_To do_
Scan the lines below for "Given"; report the number of lines that contain it, and only that.

_Extracted material_
=-=-=

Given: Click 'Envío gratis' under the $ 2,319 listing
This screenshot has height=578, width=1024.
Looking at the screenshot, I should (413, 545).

=-=-=

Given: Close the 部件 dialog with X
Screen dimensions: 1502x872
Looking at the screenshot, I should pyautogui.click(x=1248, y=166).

=-=-=

_Response to the exercise_
2